* **What you will do**
Every entry below is to be retyped exactly as it appears.

* **Dataset extract**
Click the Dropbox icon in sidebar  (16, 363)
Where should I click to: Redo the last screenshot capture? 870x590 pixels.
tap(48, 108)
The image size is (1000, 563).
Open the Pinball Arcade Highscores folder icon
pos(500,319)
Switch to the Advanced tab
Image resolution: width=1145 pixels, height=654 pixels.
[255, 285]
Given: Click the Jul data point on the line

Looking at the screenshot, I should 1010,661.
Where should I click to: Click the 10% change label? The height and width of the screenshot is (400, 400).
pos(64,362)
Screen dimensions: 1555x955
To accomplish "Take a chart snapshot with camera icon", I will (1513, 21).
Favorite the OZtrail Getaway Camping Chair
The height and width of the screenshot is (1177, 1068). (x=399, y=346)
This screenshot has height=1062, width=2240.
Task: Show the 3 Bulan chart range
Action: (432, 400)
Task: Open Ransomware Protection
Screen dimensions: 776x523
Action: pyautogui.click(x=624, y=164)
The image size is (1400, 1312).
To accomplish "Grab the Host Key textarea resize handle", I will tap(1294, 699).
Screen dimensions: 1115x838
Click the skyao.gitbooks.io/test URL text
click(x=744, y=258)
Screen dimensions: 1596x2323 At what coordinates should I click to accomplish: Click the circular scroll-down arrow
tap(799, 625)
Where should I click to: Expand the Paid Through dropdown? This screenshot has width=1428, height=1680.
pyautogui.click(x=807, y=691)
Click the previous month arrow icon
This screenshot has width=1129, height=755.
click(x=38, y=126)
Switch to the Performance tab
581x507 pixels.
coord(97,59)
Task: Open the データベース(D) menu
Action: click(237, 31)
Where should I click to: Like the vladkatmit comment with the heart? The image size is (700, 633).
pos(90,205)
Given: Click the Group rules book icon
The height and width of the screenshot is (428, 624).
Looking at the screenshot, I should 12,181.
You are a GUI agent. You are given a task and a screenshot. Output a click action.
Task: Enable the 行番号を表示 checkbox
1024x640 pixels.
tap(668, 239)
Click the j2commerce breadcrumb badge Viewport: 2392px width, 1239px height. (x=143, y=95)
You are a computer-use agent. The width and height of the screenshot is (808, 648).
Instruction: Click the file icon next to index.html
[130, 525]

* **Response to the task**
Click the Dropbox icon in sidebar  (16, 363)
Where should I click to: Redo the last screenshot capture? 870x590 pixels.
tap(48, 108)
The image size is (1000, 563).
Open the Pinball Arcade Highscores folder icon
pos(500,319)
Switch to the Advanced tab
Image resolution: width=1145 pixels, height=654 pixels.
[255, 285]
Given: Click the Jul data point on the line

Looking at the screenshot, I should 1010,661.
Where should I click to: Click the 10% change label? The height and width of the screenshot is (400, 400).
pos(64,362)
Screen dimensions: 1555x955
To accomplish "Take a chart snapshot with camera icon", I will (1513, 21).
Favorite the OZtrail Getaway Camping Chair
The height and width of the screenshot is (1177, 1068). (x=399, y=346)
This screenshot has height=1062, width=2240.
Task: Show the 3 Bulan chart range
Action: (432, 400)
Task: Open Ransomware Protection
Screen dimensions: 776x523
Action: pyautogui.click(x=624, y=164)
The image size is (1400, 1312).
To accomplish "Grab the Host Key textarea resize handle", I will tap(1294, 699).
Screen dimensions: 1115x838
Click the skyao.gitbooks.io/test URL text
click(x=744, y=258)
Screen dimensions: 1596x2323 At what coordinates should I click to accomplish: Click the circular scroll-down arrow
tap(799, 625)
Where should I click to: Expand the Paid Through dropdown? This screenshot has width=1428, height=1680.
pyautogui.click(x=807, y=691)
Click the previous month arrow icon
This screenshot has width=1129, height=755.
click(x=38, y=126)
Switch to the Performance tab
581x507 pixels.
coord(97,59)
Task: Open the データベース(D) menu
Action: click(237, 31)
Where should I click to: Like the vladkatmit comment with the heart? The image size is (700, 633).
pos(90,205)
Given: Click the Group rules book icon
The height and width of the screenshot is (428, 624).
Looking at the screenshot, I should 12,181.
You are a GUI agent. You are given a task and a screenshot. Output a click action.
Task: Enable the 行番号を表示 checkbox
1024x640 pixels.
tap(668, 239)
Click the j2commerce breadcrumb badge Viewport: 2392px width, 1239px height. (x=143, y=95)
You are a computer-use agent. The width and height of the screenshot is (808, 648).
Instruction: Click the file icon next to index.html
[130, 525]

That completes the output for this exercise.